Stated task: From the records below, pull out the lines that begin with the one containing "How do I perform: Expand" and end with the one containing "Action: point(211,380)", both included, and reproduce them without any change.

Extracted entries:
▬▬▬▬▬▬

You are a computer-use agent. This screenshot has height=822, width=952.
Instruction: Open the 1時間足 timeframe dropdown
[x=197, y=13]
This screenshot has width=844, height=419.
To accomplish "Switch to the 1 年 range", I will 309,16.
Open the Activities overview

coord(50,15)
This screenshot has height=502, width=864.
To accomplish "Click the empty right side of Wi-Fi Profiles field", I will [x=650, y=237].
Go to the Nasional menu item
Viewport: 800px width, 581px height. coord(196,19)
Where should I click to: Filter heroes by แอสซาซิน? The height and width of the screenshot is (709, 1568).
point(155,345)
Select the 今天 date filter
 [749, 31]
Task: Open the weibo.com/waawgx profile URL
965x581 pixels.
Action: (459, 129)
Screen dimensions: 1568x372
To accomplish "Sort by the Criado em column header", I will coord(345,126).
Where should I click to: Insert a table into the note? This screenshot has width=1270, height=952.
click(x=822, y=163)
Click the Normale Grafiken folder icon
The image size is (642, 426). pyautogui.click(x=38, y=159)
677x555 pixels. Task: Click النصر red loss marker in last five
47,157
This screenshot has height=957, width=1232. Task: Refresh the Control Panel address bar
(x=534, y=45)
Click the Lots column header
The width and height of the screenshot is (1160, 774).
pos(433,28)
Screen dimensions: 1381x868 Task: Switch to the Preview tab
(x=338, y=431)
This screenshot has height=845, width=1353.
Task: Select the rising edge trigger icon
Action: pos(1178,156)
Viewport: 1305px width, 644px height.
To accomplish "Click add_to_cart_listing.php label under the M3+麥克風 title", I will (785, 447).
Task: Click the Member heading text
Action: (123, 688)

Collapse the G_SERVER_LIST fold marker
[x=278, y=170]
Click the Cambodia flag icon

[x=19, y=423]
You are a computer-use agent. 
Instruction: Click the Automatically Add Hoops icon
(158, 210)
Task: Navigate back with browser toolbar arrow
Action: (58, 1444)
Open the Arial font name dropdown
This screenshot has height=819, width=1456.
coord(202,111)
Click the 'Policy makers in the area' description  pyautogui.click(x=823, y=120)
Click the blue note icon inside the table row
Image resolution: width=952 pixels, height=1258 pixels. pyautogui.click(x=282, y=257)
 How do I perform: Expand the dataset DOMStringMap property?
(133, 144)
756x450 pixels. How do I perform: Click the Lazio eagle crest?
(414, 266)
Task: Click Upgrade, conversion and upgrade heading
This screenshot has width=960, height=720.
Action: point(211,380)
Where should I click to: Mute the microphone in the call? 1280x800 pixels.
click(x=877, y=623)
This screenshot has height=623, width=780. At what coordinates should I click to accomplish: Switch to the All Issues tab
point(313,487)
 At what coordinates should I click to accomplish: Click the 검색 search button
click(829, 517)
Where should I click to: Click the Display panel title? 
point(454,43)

▬▬▬▬▬▬

The result:
 How do I perform: Expand the dataset DOMStringMap property?
(133, 144)
756x450 pixels. How do I perform: Click the Lazio eagle crest?
(414, 266)
Task: Click Upgrade, conversion and upgrade heading
This screenshot has width=960, height=720.
Action: point(211,380)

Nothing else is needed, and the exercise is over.